Apart from the pictures, every entry below must be given again exactly.

* **GIVEN INFORMATION**
■ ■ ■

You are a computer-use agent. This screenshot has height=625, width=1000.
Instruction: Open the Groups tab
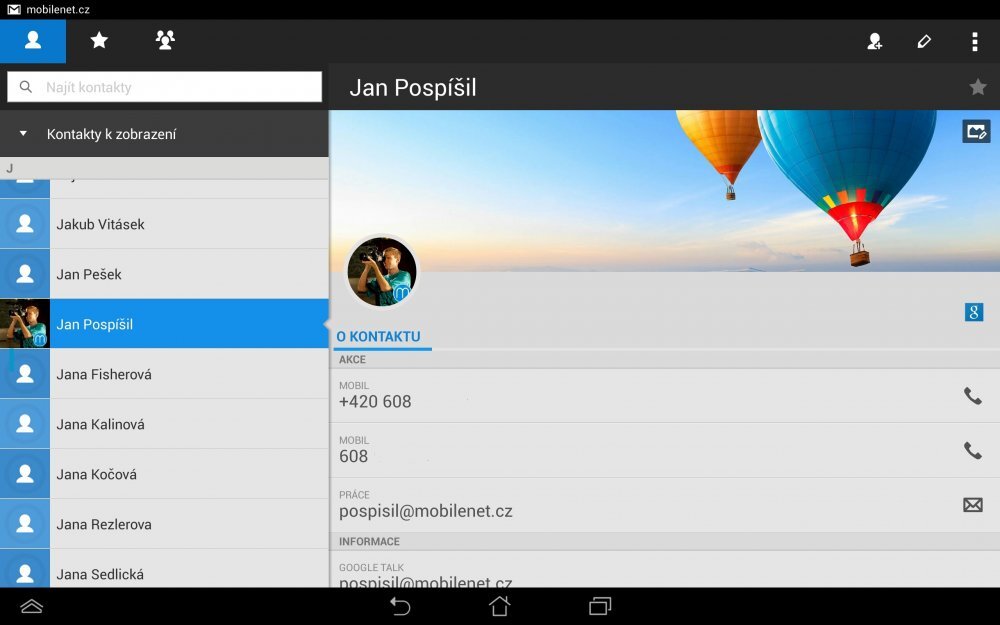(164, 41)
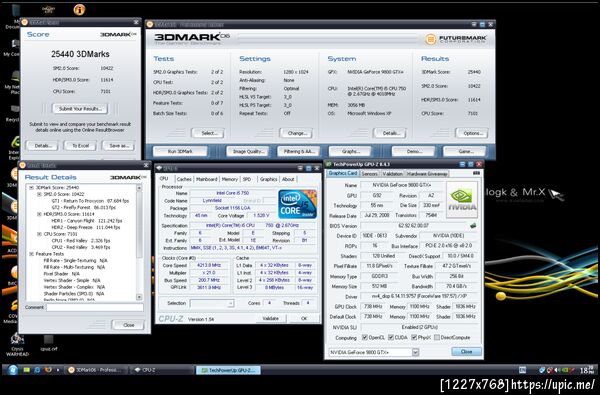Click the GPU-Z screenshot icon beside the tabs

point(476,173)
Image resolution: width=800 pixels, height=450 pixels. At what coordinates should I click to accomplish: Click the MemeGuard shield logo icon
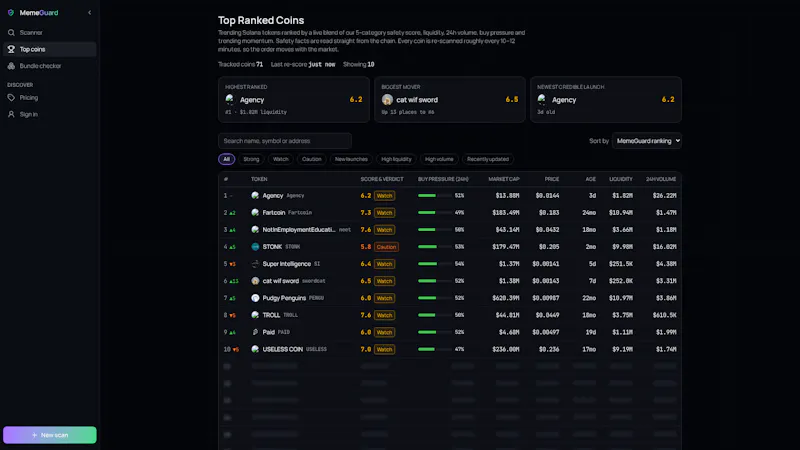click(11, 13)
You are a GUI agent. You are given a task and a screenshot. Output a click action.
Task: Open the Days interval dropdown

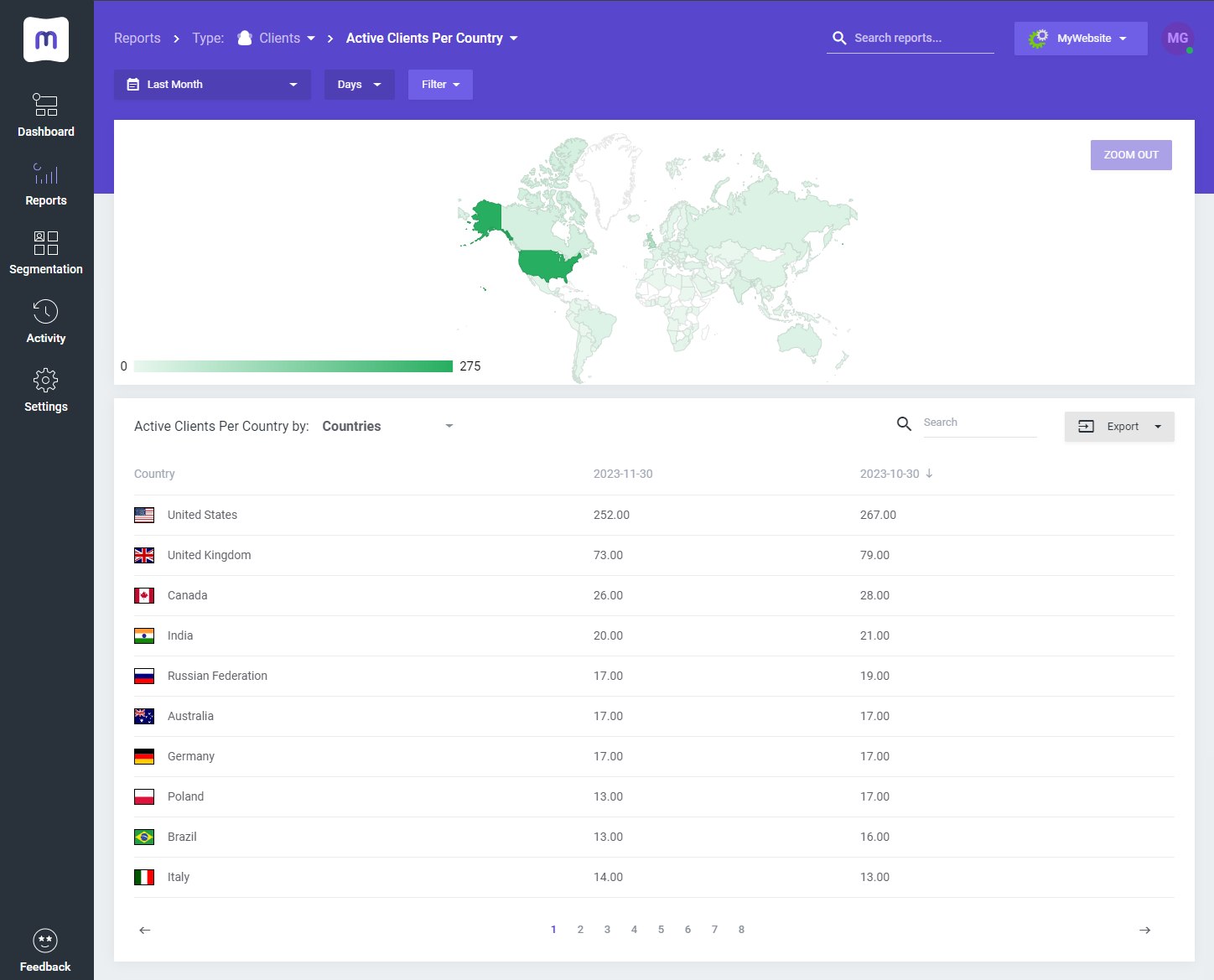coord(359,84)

■ ■ ■

* **OUTPUT BELOW**
You are a computer-use agent. This screenshot has height=625, width=1000.
Instruction: Open the Groups tab
(164, 41)
Click the GPU-Z screenshot icon beside the tabs

point(476,173)
Image resolution: width=800 pixels, height=450 pixels. At what coordinates should I click to accomplish: Click the MemeGuard shield logo icon
click(11, 13)
You are a GUI agent. You are given a task and a screenshot. Output a click action.
Task: Open the Days interval dropdown

coord(359,84)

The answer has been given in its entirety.